## Work item:
From the records below, extract only the lines running from the line with "Where should I click to: Share" to the line with "This screenshot has width=1599, height=938.", both lines included, reproducing them exactly.

(Records excerpted from a collection)
━━━
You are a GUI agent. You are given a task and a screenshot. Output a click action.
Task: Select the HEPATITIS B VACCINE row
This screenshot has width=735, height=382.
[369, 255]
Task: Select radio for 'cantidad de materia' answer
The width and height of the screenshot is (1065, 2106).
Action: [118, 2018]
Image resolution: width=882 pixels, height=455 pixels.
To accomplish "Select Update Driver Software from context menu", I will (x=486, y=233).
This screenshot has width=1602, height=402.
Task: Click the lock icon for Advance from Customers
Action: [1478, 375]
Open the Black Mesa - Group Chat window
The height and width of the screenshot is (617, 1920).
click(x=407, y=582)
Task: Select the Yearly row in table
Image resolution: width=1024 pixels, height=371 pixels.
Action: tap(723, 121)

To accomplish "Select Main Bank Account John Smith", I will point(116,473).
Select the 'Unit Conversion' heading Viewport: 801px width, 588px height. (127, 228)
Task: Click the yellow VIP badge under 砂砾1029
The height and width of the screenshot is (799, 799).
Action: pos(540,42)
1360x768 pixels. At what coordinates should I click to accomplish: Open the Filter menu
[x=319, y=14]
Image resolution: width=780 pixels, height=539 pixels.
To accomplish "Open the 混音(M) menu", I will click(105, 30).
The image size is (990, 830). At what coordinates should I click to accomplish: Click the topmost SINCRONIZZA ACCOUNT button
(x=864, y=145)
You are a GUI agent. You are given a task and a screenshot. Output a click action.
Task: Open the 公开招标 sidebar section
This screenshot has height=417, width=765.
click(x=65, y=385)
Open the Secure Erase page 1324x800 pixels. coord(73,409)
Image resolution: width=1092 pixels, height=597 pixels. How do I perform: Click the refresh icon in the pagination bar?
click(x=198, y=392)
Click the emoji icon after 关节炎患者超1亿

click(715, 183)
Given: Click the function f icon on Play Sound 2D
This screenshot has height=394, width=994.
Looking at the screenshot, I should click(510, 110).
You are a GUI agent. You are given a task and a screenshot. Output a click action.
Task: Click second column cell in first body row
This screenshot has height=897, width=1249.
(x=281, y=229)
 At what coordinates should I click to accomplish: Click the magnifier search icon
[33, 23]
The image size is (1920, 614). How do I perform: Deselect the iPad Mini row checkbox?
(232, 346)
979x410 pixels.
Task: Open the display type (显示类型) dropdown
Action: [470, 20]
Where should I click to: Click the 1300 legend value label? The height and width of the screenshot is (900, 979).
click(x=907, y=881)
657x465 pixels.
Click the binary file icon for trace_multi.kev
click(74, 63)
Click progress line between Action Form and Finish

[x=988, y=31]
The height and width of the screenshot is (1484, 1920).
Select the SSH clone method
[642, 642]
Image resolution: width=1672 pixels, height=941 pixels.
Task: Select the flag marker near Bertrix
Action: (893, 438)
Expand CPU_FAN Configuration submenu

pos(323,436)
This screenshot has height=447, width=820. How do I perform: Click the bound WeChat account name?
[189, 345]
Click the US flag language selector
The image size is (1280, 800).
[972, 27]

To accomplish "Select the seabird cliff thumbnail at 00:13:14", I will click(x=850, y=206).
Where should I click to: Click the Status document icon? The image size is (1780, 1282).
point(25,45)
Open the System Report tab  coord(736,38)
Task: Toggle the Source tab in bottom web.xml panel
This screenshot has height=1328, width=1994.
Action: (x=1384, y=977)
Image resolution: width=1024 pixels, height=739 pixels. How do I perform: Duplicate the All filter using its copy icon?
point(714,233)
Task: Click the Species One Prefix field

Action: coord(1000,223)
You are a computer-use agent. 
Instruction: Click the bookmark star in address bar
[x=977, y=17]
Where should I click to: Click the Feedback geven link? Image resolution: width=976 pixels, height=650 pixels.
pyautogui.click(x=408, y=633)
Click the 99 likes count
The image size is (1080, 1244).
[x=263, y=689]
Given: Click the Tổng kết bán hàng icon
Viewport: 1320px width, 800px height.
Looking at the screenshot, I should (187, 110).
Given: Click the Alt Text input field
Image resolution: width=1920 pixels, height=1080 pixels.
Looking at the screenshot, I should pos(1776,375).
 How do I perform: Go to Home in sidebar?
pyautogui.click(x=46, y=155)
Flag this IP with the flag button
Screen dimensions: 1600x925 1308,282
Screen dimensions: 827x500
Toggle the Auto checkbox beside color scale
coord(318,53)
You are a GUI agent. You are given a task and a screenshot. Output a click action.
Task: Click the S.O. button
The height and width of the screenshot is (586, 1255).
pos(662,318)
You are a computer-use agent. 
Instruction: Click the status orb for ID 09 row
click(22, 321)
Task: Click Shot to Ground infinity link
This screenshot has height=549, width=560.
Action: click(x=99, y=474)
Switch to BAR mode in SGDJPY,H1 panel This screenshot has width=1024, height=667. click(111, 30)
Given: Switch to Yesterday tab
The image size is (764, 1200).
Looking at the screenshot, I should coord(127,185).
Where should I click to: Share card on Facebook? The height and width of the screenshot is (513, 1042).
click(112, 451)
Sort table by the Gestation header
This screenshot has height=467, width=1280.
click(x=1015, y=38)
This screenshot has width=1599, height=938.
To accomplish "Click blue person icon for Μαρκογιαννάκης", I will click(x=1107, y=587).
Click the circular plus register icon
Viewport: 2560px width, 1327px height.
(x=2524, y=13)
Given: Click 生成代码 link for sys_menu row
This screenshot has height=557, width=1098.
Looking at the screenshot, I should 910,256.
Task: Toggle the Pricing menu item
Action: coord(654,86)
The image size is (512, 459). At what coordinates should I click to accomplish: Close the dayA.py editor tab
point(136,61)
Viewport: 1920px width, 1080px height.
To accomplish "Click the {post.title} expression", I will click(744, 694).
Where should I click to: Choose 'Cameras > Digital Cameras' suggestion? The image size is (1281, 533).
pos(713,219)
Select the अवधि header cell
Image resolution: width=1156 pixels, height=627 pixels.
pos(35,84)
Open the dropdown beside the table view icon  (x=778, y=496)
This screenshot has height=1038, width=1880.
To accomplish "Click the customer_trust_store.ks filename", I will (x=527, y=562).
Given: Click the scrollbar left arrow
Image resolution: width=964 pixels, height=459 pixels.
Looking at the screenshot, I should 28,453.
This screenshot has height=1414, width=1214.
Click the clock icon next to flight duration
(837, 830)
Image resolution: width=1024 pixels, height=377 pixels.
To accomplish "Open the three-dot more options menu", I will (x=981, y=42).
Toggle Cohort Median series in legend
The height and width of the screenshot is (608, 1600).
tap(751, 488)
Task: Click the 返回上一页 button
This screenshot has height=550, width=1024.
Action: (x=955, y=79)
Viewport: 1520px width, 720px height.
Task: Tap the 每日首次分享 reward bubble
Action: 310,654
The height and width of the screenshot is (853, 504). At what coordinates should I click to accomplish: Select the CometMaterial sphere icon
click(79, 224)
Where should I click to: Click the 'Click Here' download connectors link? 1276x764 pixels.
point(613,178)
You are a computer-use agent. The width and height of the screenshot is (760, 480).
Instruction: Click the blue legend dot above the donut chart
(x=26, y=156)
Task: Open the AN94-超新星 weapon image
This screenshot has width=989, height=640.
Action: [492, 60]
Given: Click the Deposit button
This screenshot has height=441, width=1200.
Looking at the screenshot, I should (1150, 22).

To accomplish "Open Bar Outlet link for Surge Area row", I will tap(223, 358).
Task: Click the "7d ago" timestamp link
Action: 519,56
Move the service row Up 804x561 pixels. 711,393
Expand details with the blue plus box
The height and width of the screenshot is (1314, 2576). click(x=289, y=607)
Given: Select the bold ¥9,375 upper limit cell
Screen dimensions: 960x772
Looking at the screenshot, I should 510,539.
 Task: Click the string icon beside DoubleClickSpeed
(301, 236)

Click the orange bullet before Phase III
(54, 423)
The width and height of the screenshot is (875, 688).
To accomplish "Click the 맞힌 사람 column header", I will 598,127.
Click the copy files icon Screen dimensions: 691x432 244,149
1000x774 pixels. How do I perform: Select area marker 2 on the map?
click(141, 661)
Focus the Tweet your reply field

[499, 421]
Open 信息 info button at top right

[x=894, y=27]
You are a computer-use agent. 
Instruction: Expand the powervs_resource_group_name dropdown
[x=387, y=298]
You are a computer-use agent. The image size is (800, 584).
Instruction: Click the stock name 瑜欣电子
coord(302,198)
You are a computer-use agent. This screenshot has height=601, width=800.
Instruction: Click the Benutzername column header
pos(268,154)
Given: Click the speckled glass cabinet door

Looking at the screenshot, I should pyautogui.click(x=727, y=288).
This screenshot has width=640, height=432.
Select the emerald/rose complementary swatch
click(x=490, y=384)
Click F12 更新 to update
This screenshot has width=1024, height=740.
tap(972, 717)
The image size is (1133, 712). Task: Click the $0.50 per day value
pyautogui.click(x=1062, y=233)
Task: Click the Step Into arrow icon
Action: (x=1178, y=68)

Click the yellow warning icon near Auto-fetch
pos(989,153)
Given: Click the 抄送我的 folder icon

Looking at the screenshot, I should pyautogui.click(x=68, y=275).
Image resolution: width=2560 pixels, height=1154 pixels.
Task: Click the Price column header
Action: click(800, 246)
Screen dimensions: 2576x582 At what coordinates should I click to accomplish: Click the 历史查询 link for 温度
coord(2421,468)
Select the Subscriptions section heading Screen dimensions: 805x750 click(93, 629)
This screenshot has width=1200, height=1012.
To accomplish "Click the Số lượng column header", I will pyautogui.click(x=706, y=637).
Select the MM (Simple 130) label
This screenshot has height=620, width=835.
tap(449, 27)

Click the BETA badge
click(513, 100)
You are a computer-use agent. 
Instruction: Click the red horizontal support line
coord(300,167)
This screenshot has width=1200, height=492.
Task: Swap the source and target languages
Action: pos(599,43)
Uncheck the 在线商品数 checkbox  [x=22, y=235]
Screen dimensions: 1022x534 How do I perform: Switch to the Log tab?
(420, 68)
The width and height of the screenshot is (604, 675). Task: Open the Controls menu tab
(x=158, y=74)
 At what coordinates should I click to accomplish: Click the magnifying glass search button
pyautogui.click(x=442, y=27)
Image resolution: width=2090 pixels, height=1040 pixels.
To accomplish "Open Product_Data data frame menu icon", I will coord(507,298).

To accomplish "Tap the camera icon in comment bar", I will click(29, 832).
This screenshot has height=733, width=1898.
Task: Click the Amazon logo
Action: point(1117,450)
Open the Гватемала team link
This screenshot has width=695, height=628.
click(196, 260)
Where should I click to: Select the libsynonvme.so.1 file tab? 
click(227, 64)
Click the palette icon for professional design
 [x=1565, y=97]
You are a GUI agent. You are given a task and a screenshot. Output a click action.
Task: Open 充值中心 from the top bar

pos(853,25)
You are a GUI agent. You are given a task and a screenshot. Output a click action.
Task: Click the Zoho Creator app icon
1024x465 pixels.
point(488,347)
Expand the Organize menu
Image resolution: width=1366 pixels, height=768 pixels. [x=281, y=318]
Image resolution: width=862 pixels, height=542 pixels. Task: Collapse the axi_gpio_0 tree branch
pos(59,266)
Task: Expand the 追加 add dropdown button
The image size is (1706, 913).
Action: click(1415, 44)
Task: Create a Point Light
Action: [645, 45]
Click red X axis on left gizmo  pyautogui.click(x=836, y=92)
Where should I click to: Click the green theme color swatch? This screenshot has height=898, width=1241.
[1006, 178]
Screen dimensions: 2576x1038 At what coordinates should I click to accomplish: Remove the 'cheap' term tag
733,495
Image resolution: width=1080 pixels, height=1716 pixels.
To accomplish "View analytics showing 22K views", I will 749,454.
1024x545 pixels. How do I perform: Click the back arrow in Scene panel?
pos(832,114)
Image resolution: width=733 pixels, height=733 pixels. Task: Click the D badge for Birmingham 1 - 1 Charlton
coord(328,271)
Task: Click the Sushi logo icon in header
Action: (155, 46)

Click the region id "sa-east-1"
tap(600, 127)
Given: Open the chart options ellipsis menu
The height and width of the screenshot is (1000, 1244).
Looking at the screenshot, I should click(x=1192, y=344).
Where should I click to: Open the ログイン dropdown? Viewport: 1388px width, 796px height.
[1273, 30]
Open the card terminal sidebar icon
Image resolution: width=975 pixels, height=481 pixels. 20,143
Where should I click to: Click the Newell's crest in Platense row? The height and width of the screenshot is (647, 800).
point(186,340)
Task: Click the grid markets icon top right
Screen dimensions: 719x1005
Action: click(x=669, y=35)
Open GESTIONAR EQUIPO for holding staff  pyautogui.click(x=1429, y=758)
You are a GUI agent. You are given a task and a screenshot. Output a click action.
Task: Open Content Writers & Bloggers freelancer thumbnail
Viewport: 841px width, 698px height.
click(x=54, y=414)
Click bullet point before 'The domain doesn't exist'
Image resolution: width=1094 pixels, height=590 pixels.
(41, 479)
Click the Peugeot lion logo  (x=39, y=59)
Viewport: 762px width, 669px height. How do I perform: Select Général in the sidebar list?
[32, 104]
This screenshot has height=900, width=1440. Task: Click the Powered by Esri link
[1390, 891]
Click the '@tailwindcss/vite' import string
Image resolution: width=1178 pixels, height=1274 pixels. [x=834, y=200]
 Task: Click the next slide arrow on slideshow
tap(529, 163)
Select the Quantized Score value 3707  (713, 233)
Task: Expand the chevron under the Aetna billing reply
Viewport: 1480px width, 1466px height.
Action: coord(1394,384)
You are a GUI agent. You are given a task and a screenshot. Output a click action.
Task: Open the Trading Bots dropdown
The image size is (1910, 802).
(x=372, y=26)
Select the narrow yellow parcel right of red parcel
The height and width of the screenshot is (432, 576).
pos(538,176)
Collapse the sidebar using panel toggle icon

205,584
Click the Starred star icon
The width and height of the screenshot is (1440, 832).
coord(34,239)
━━━
## Task solution:
Where should I click to: Share card on Facebook? The height and width of the screenshot is (513, 1042).
click(112, 451)
Sort table by the Gestation header
This screenshot has height=467, width=1280.
click(x=1015, y=38)
This screenshot has width=1599, height=938.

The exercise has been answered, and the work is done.